Quando il discorso si sposta sulla politica, il tono resta coerente. La disaffezione al voto viene letta come effetto di una politica ridotta a scontro e aggressività, incapace di includere. Al centro dovrebbe tornare la persona, non la poltrona. È una critica giusta, ma volutamente generale. Non distingue, non prende posizione, non entra nei rapporti di forza che producono quella stessa crisi. La politica viene richiamata a un’etica del comportamento più che interrogata come luogo del conflitto, della decisione, della responsabilità.
Anche sulle questioni più sensibili – dal fine vita alle nomine – prevale un registro istituzionale, misurato, quasi notarile. La dottrina viene riaffermata senza enfasi, la laicità dello Stato riconosciuta senza attrito, le decisioni giustificate in nome della competenza e dell’equilibrio. È una linea coerente, che privilegia la stabilità del sistema e la sua capacità di reggere nel tempo. Ma è anche una linea che rinuncia consapevolmente a ogni gesto di discontinuità.
In filigrana resta allora una domanda che non viene mai pronunciata, ma attraversa l’intervista come un’ombra sottile. Esiste una speranza che non si limiti a custodire l’esistente, ma che lo metta in crisi? Una speranza che non si accontenti di amministrare il presente, ma osi immaginare ciò che ancora non c’è? È la tensione di cui parlava Ernst Bloch, quando vedeva nella speranza non una virtù rassicurante, ma una forza inquieta, capace di incrinare l’ordine dato.
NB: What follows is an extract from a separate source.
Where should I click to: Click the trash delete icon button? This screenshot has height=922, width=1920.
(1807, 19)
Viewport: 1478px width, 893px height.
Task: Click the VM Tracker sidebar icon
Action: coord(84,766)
Il cardinale Lojudice appare come una figura solida, affidabile, chiamata a tenere insieme ciò che rischia di frammentarsi. In questo senso la sua postura è comprensibile, forse necessaria. Ma proprio per questo resta distante da un’idea di profezia come rottura. Leone XIV, nella lettura che emerge, sembra muoversi nello stesso orizzonte: garante dell’unità più che interprete del conflitto, custode dell’equilibrio più che voce dell’inquietudine.
E tuttavia, soprattutto in luoghi come Siena, dove il pericolo non è il disordine ma l’immobilità elegante, la domanda resta aperta. Può bastare una speranza che non osa e non scalda le anime? O prima o poi diventa necessario attraversare il conflitto che ogni vero cambiamento porta con sé? Non per distruggere ciò che esiste, ma per impedirgli di trasformarsi, lentamente, in una pura amministrazione del già dato.